'Smart' Contact Lenses Made Possible By Stretchable Nano-Devices
A collaborative effort from the University of Adelaide and RMIT University developed a stretchable nano-scale device that can be used to manipulate light and filter specific colors while still being transparent, paving the way for the creation of "smart" contact lenses.
This technology would allow for the creation of high-tech contacts that could do any number of things: filter out optical radiation without vision interference, transmit data and gather information on vitals, and potentially allow for a HUD, or head-up display.
The University of Adelaide researchers specialize in the interaction of light with artificial materials, and the RMIT collaborators had expertise in materials science and nanofabrication, making the project a perfect challenge for the two.
"Manipulation of light using these artificial crystals uses precise engineering," Withawat Withayachumnankul of the University of Adelaide's School of Electrical and Electronic Engineering said, according to a news release. "With advanced techniques to control the properties of surfaces, we can dynamically control their filter properties, which allow us to potentially create devices for high data-rate optical communication or smart contact lenses."

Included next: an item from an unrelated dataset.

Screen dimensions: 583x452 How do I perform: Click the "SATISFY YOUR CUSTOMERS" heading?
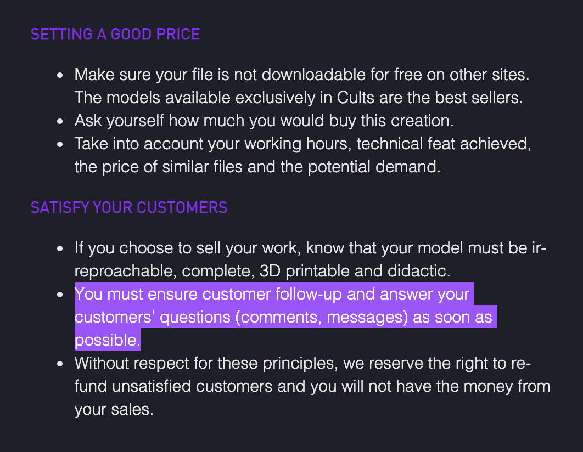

"The current challenge is that dielectric resonators only work for specific colors, but with our flexible surface we can adjust the operation range simply by stretching it," he added.
The device uses tiny, artificial crystals it creates, called dielectric resonators, to manipulate light. These resonators are 100 to 200 nanometers in length, 500 times thinner than human hair and a fraction of light's wavelength.
Additionally, the team made the device on a rubber-like material used for contacts, and "embed[ded] precisely-controlled crystals of titanium oxide, a material that is usually found in sunscreen, in these soft and pliable materials. Both materials are proven to be bio-compatible, forming an ideal platform for wearable optical devices," according to Madhu Bhaskaran, the co-leader of the Functional Materials and Microsystems Research Group at RMIT.
The engineering of the materials shape allowed the team to create a device that changes its properties when its stretched, which modifies light's interaction and ability to travel through the device, according to Bhaskaran.
"With this technology, we now have the ability to develop light weight wearable optical components which also allow for the creation of futuristic devices such as smart contact lenses or flexible ultra thin smartphone cameras," Philipp Gutruf, lead author from RMIT, said.